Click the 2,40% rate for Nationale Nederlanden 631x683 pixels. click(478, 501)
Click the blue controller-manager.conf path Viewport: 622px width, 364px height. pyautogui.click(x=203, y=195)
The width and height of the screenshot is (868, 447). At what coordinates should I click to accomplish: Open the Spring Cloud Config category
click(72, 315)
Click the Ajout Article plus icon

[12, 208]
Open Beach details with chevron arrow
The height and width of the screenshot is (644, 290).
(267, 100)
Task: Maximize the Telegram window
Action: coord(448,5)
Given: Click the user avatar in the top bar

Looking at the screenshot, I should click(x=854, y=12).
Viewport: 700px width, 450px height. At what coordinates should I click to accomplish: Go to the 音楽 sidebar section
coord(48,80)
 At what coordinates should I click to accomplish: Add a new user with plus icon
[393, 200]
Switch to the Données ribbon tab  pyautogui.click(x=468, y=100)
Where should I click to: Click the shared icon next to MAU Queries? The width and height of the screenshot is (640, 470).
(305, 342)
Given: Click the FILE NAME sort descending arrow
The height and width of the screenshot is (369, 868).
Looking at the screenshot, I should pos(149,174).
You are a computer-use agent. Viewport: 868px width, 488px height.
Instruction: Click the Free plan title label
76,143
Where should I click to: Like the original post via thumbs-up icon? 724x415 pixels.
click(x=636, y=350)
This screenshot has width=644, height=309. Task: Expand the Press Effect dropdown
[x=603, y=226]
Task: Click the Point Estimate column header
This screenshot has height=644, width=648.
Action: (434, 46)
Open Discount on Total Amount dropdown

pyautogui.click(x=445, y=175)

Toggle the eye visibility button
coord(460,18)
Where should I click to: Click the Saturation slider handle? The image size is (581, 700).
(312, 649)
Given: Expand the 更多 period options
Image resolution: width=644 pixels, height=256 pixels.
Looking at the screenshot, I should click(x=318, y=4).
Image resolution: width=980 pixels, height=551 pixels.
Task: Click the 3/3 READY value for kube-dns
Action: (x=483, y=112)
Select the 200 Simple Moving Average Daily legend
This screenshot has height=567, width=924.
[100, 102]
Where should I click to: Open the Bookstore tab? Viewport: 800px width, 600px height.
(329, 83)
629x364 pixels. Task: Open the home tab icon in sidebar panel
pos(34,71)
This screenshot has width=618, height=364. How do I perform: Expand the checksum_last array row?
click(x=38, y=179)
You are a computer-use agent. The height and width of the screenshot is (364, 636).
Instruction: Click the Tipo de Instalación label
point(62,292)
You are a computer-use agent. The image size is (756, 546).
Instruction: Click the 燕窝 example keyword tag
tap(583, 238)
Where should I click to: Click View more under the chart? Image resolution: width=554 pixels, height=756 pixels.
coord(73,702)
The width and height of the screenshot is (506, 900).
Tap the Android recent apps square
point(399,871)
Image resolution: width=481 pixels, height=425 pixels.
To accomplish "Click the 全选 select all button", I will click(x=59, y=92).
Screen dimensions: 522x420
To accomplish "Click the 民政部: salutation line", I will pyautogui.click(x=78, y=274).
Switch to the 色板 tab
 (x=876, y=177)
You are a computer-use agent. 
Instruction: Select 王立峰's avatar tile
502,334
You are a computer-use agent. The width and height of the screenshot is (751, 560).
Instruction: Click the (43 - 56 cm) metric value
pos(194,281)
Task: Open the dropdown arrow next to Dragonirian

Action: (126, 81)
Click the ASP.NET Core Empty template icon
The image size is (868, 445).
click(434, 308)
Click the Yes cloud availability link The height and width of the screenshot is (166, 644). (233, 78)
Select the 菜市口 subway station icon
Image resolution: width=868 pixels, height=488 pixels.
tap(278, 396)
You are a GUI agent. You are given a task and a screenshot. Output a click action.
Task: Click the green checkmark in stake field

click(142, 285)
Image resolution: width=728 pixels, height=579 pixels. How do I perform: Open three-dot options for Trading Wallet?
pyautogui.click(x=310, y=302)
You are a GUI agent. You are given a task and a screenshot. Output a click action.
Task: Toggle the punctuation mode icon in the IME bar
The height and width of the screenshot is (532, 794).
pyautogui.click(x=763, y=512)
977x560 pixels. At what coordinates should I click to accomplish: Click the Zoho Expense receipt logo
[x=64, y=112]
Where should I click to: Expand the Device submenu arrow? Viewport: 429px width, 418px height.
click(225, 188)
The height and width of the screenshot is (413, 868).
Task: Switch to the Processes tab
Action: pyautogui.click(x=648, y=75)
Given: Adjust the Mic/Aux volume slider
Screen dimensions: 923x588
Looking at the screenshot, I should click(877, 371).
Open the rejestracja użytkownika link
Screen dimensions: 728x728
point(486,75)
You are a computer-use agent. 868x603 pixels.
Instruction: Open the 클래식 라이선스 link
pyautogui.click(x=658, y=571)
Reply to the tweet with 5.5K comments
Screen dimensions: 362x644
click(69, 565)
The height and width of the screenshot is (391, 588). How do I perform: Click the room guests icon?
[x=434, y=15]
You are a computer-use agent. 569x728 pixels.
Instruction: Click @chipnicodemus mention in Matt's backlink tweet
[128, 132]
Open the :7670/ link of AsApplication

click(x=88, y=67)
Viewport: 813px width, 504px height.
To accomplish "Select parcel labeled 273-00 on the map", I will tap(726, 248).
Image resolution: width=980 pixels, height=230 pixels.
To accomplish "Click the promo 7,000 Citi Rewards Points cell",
....................
Search the entries for the string "will" and return each line where it turns up.

* [Exercise response]:
To accomplish "Click the 全选 select all button", I will click(x=59, y=92).
To accomplish "Click the 民政部: salutation line", I will pyautogui.click(x=78, y=274).
To accomplish "Select parcel labeled 273-00 on the map", I will tap(726, 248).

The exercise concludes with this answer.